Resource scopes can inherit from domain-defined parent scopes:

```elixir
# Domain defines :own scope
# Resource adds :own_draft that inherits from domain's :own
ash_grant do
  scope :own_draft, [:own], expr(status == :draft)
end
```

A compile error is raised if no resolver is found from either the resource or the domain.

## Resolver Patterns

### Permissions with Metadata

Return `AshGrant.PermissionInput` structs for enhanced debugging and `explain/4`:

```elixir
defmodule MyApp.PermissionResolver do
  @behaviour AshGrant.PermissionResolver

  @impl true
  def resolve(actor, _context) do
    actor
    |> get_roles()
    |> Enum.flat_map(fn role ->
      Enum.map(role.permissions, fn perm ->
        %AshGrant.PermissionInput{
          string: perm,
          description: "From role permissions",
          source: "role:#{role.name}"
        }
      end)
    end)
  end
end
```

### Custom Structs with Permissionable Protocol

Implement the `AshGrant.Permissionable` protocol for your custom structs:

```elixir
defmodule MyApp.RolePermission do
  defstruct [:permission_string, :label, :role_name]
end

defimpl AshGrant.Permissionable, for: MyApp.RolePermission do
  def to_permission_input(%MyApp.RolePermission{} = rp) do
    %AshGrant.PermissionInput{
      string: rp.permission_string,
      description: rp.label,
      source: "role:#{rp.role_name}"
    }
  end
end

# Then just return your structs from the resolver
defmodule MyApp.PermissionResolver do
  @behaviour AshGrant.PermissionResolver

  @impl true
  def resolve(actor, _context) do
    MyApp.Accounts.get_role_permissions(actor)
  end
end
```

## Tip: Relational Scopes

Once you're comfortable with the basics, AshGrant supports relationship-based scopes
using `exists()` and dot-path references.
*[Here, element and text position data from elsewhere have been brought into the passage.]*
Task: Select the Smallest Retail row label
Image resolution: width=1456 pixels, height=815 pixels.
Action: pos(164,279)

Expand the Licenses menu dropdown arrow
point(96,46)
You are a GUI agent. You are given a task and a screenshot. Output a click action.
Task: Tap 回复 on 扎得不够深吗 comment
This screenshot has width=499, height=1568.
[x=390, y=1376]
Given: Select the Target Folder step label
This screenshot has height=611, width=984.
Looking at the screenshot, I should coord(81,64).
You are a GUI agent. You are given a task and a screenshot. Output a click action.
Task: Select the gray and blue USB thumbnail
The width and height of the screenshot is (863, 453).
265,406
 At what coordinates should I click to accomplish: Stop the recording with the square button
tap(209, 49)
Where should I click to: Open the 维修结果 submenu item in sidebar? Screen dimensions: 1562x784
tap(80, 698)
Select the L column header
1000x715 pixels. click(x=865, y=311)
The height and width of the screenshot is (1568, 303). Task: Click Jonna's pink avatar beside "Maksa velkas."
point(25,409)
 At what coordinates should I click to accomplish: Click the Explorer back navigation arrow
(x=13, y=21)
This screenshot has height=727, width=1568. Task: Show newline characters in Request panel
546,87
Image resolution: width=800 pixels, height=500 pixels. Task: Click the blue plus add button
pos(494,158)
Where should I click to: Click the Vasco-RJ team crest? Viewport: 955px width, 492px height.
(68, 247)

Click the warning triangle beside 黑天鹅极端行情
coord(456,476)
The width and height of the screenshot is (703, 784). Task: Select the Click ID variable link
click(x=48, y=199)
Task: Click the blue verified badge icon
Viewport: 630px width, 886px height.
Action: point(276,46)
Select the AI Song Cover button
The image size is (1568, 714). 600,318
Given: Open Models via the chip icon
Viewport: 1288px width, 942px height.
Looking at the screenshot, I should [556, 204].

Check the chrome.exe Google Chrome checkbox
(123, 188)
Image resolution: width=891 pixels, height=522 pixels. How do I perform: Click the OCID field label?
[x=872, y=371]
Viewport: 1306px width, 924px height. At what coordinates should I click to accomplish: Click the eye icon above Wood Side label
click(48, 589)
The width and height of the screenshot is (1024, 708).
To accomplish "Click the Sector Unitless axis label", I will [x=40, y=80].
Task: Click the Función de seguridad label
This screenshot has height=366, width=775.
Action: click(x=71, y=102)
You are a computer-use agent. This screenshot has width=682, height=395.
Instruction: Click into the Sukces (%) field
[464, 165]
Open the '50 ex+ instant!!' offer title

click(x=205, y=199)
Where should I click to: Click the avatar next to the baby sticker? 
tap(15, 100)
These work for both read and write actions:

```elixir
ash_grant do
  scope :team_member, expr(exists(team.memberships, user_id == ^actor(:id)))
  scope :same_center, expr(order.center_id == ^actor(:center_id))
end
```

For read actions, these compile to SQL (EXISTS subquery or JOIN). For simple
write actions, AshGrant uses a DB query fallback that handles most cases
automatically. For multi-hop authorization, composite inheritance, or scopes
that wrap relationship references inside functions, prefer the argument-based
pattern — see the [Argument-Based Scope guide](argument-based-scope.md). The
[Scopes guide](scopes.md) covers relational scopes in detail.